Jun 2021
Conyers represented the successful respondent trustees in the recent Court of Appeal decision in Wang, Ven Jiao v Grand View PTC & Ors [2021] Civil Appeal No.4, in which the Court refused an application for leave to appeal against Kawaley AJ’s refusal to permit the applicant to rely on otherwise privileged hearsay evidence.
The applicant sought to rely on evidence of his wife’s witness statement setting out her conversation with a witness for the respondent trustees regarding the pressure that he felt during the taking of his witness proof. The applicant also sought permission to ask interrogatories concerning the witness proofing process. The wife’s statement contained evidence of statements made to her during the course of a telephone conversation with the witness in January 2021. The witness’s evidence was said to be of relevance to the disputed mental state of one of the key figures in the proceedings when he signed a power of attorney.
As the witness’s account of what happened during the proofing process was privileged, the applicant claimed that what had happened established a prima facie case of iniquitous conduct in the proofing process thereby enabling the applicant to pierce the veil of privilege. Kawaley AJ found that the evidence did not establish a prima facie case of iniquitous conduct. The applicant appealed on the basis that the Judge erred in concluding there was no iniquitous conduct, that he applied the incorrect test, was wrong to preclude the further investigation into the procedure for taking evidence and was wrong to preclude the applicant from relying on the wife’s witness statement.
The Court of Appeal felt that it was first necessary to address the legal principles marking the distinction between witness training and (impermissible) witness coaching.
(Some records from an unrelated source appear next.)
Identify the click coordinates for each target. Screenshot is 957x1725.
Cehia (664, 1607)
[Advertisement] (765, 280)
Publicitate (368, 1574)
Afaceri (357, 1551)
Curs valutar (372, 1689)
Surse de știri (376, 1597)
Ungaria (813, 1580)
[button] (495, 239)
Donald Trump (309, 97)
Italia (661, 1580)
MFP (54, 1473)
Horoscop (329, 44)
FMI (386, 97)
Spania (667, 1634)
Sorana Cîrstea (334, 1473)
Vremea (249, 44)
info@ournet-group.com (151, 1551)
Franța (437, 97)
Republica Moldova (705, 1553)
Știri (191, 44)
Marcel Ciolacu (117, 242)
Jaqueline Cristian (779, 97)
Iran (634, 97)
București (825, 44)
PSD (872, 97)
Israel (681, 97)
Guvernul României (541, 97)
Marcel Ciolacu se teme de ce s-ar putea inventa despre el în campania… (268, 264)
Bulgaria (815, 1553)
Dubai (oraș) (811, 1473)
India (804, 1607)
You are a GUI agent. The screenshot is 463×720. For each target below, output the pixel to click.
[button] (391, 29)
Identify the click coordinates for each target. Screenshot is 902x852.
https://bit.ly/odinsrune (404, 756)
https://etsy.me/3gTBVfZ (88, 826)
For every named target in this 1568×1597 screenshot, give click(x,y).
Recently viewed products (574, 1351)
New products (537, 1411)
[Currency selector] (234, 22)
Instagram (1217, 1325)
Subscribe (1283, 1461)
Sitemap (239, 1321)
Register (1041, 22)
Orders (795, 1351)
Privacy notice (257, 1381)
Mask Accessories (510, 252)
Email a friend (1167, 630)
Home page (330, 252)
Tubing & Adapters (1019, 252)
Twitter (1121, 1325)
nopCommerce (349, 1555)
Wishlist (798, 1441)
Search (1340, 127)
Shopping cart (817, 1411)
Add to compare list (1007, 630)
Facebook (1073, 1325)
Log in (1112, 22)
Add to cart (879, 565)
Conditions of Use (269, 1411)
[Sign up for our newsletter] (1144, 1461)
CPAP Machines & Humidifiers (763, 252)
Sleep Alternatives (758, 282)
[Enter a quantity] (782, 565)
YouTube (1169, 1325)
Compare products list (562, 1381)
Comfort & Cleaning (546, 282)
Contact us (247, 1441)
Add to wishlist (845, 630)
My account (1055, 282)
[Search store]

It cited with approval the decision of the Singapore High Court in Compania Navegacion Palomar SA v Ferdinand de la Sal [2017] SGHC 14 in which it was said that guidance and familiarisation by reference to documents becomes coaching when it seeks to supplement the witness’s true recollection with another version of events. The Court of Appeal resisted an absolute application of the reasoning in R v Momodou [2005] 2 All ER 571 to civil proceedings and indicated that each case turns on its own particular facts. In relation to the latter, the Court of Appeal cited Day v Perisher Blue [2005] NSWCA 110 a decision of the New South Wales Court of Appeal, in which the Court concluded that the subject law firm’s real intention behind the collective conferencing with Perisher Blue’s witnesses was to influence the witnesses into speaking with one accord. Applying these principles, the Court of Appeal rejected the contention that the mere presence of another witness during the witness proofing process automatically constituted iniquitous conduct.
To establish a prima facie case of iniquity the Court of Appeal confirmed that what was required was an assessment of the totality of the evidence that was before the Court. Citing the decision in Z v Z [2017] 4 WLR 84, it was emphasised that there required to be a balancing exercise between, on the one hand, the public interest in legal advice being privileged and, on the other hand, the public interest in not permitting privilege being used to shield fraudulent or other seriously wrongful misconduct. The Court of Appeal confirmed that the circumstances in which the “fraud exception” will apply must themselves be exceptional. The evidence required to establish a prima facie case must therefore be properly assessed so that privilege is not overborne by flimsy allegations of iniquity; the evidence of iniquity, assessed in its totality, must be sufficiently cogent for a claim to privilege to be defeated. The Court of Appeal found that Kawaley AJ had applied the correct test in this respect and found that his evaluation of the evidence before him had been such that there was no cause for interference with his discretion.
Bermuda has no statutory or professional rules governing the proofing and preparation of witnesses. The Bermuda Court of Appeal has confirmed that the English common law rules apply in Bermuda and that the legal professional privilege applying to the witness proofing and preparation process is not lightly to be abrogated.